> ENTRIES PROVIDED
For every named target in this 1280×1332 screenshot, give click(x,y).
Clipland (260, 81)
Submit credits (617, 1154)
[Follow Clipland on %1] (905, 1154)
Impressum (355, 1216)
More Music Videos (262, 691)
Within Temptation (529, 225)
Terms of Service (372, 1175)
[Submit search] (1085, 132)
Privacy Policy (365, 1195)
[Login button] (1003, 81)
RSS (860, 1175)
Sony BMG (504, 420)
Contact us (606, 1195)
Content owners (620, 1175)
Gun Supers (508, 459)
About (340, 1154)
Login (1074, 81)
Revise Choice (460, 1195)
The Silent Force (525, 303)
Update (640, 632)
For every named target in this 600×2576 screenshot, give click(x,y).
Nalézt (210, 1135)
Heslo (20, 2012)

==

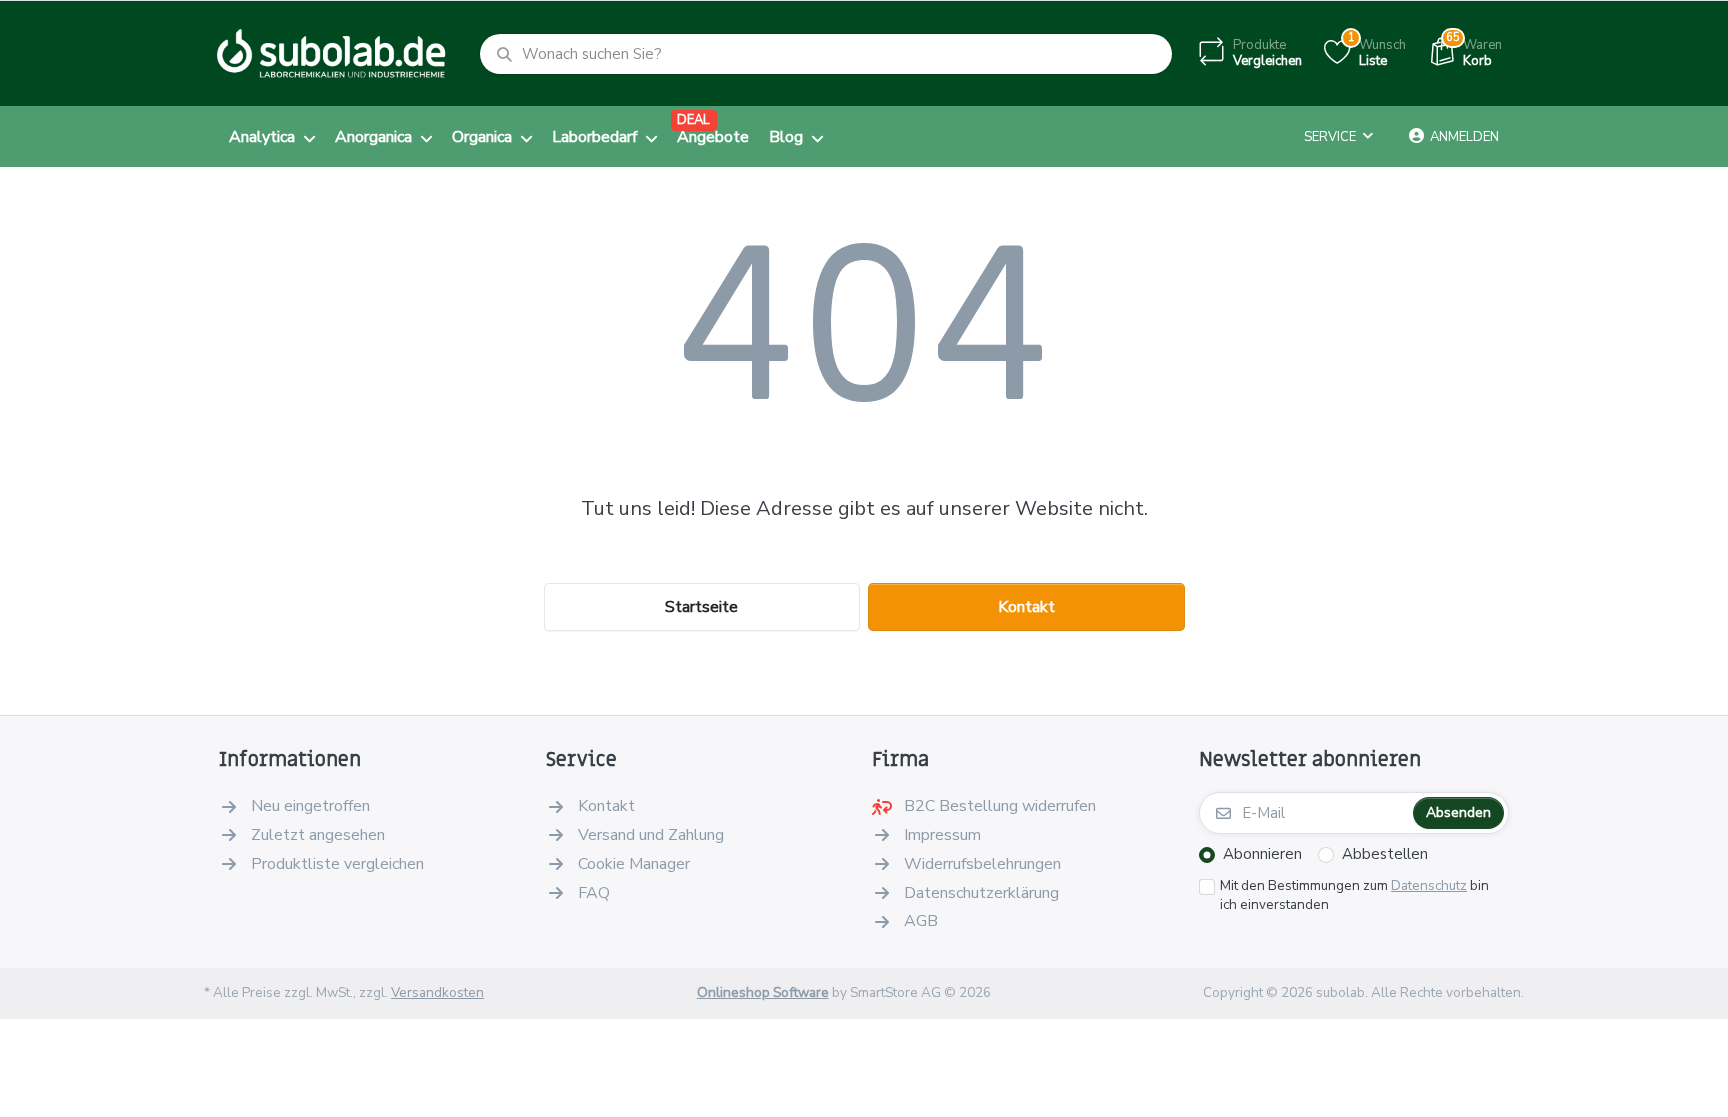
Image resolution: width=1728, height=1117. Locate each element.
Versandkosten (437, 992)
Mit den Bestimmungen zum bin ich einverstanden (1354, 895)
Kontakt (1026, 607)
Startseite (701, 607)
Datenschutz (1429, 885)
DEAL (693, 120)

---

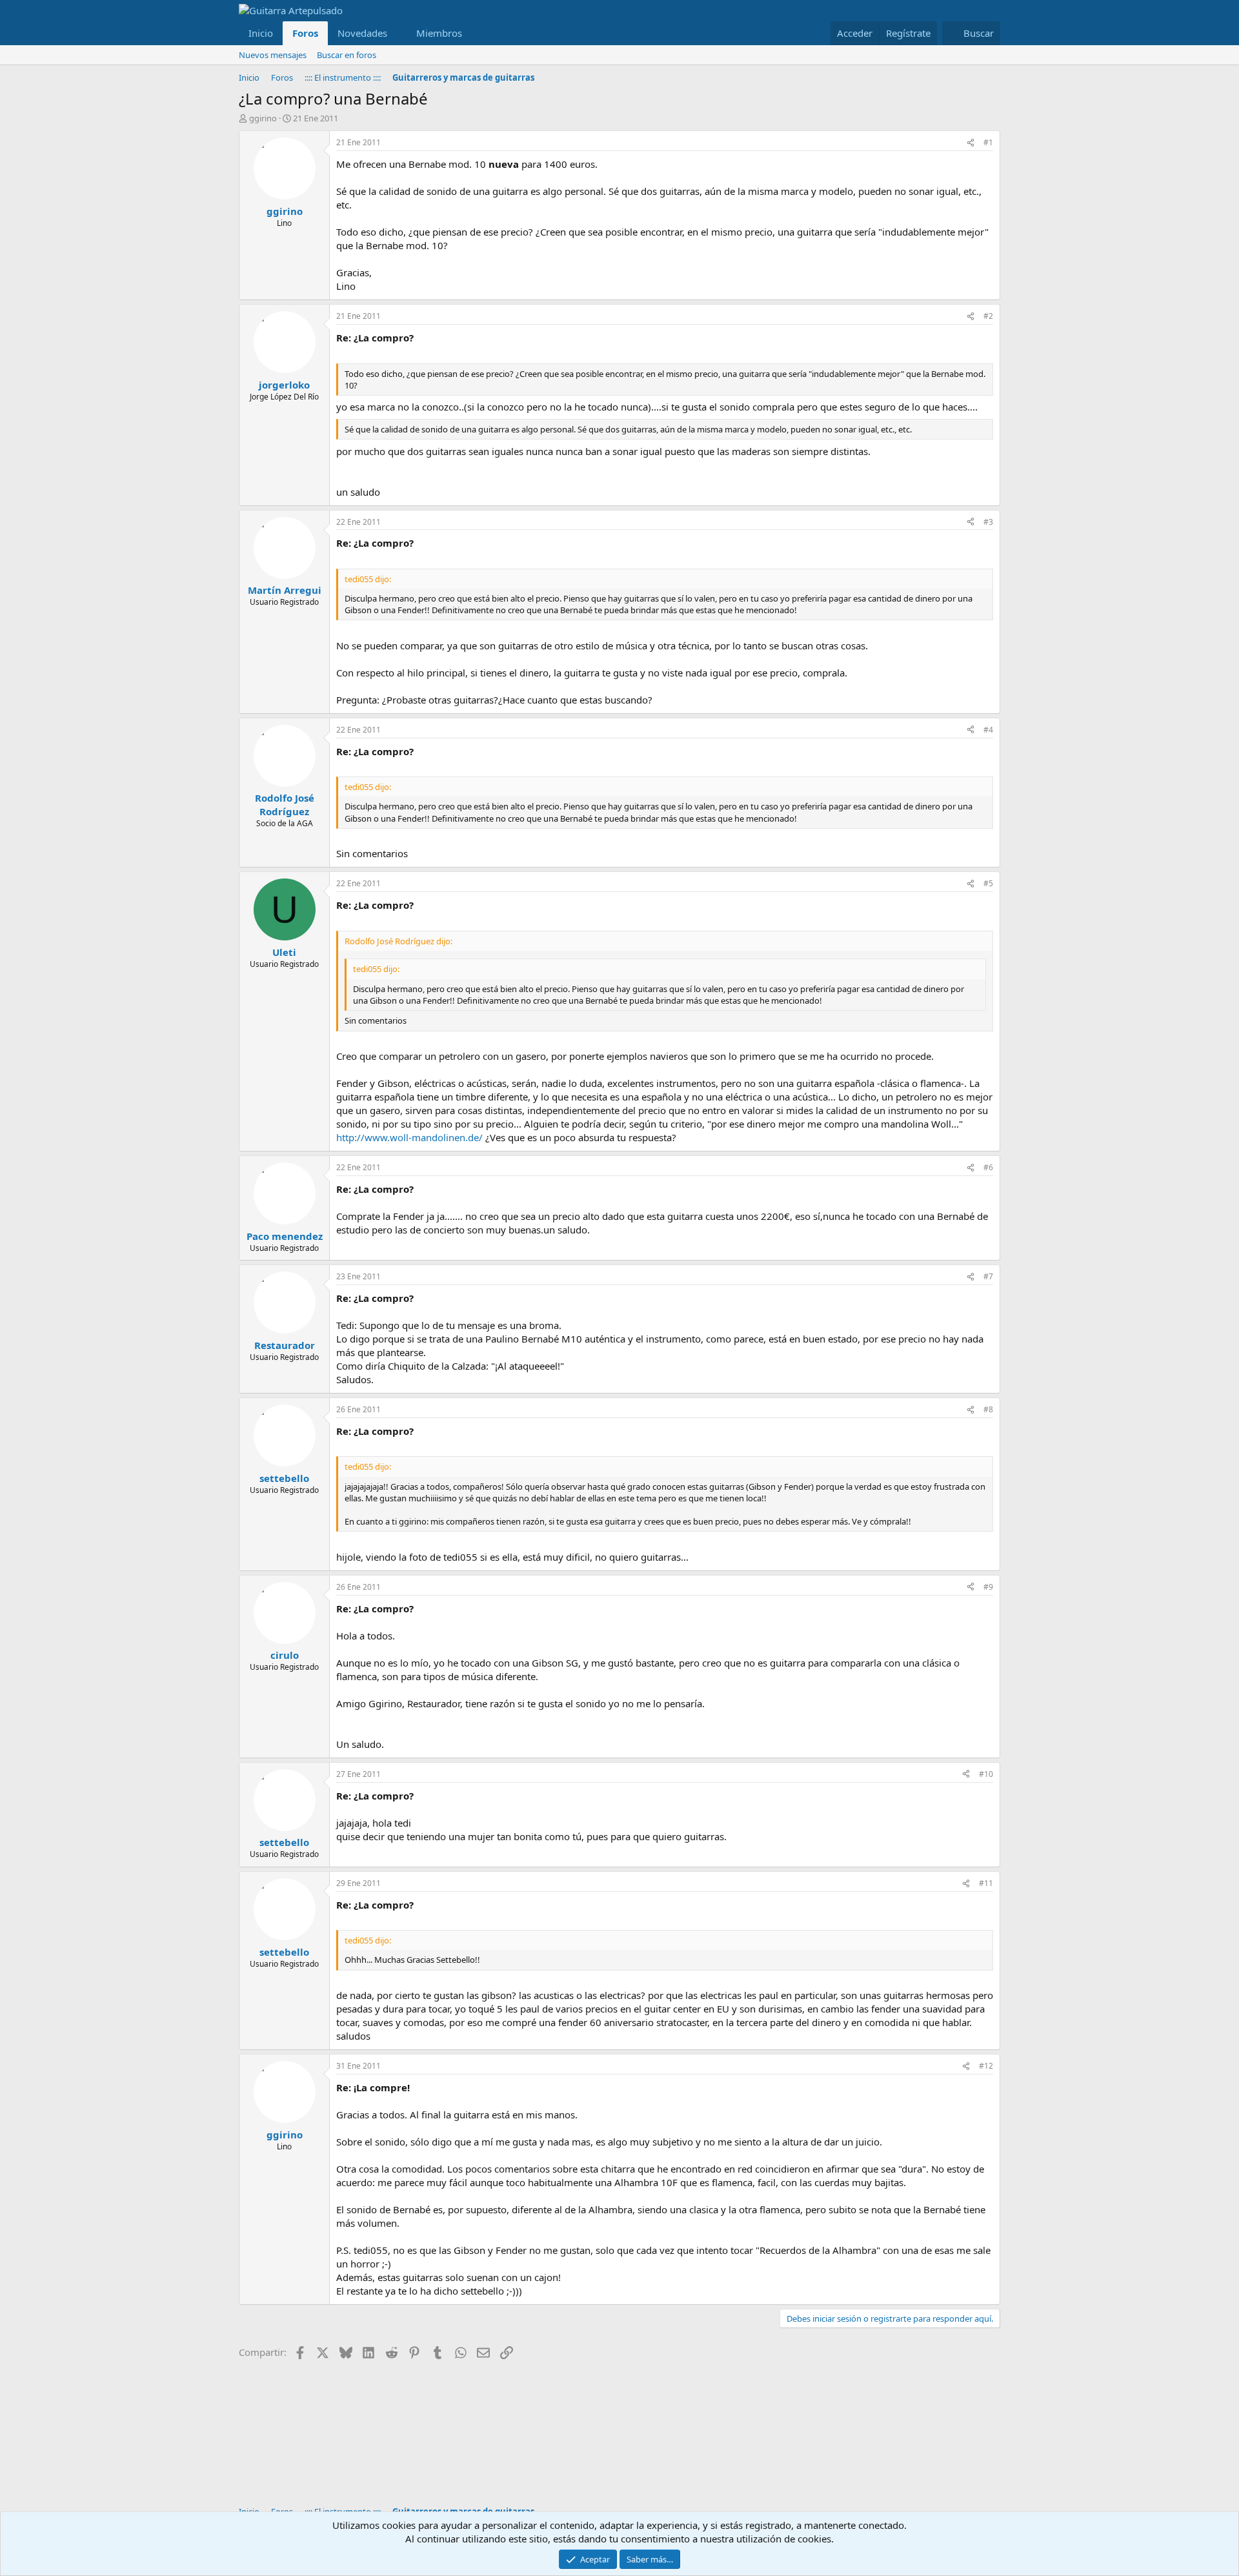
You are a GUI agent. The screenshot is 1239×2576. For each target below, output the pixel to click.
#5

> WHAT IS NEEDED
Your answer must consist solely of the lines above between the line holding "[Login button] (1003, 81)" and the line holding "For every named target in this 600×2576", inclusive, copied exactly.

> RESPONSE TO THE TASK
[Login button] (1003, 81)
RSS (860, 1175)
Sony BMG (504, 420)
Contact us (606, 1195)
Content owners (620, 1175)
Gun Supers (508, 459)
About (340, 1154)
Login (1074, 81)
Revise Choice (460, 1195)
The Silent Force (525, 303)
Update (640, 632)
For every named target in this 600×2576 screenshot, give click(x,y).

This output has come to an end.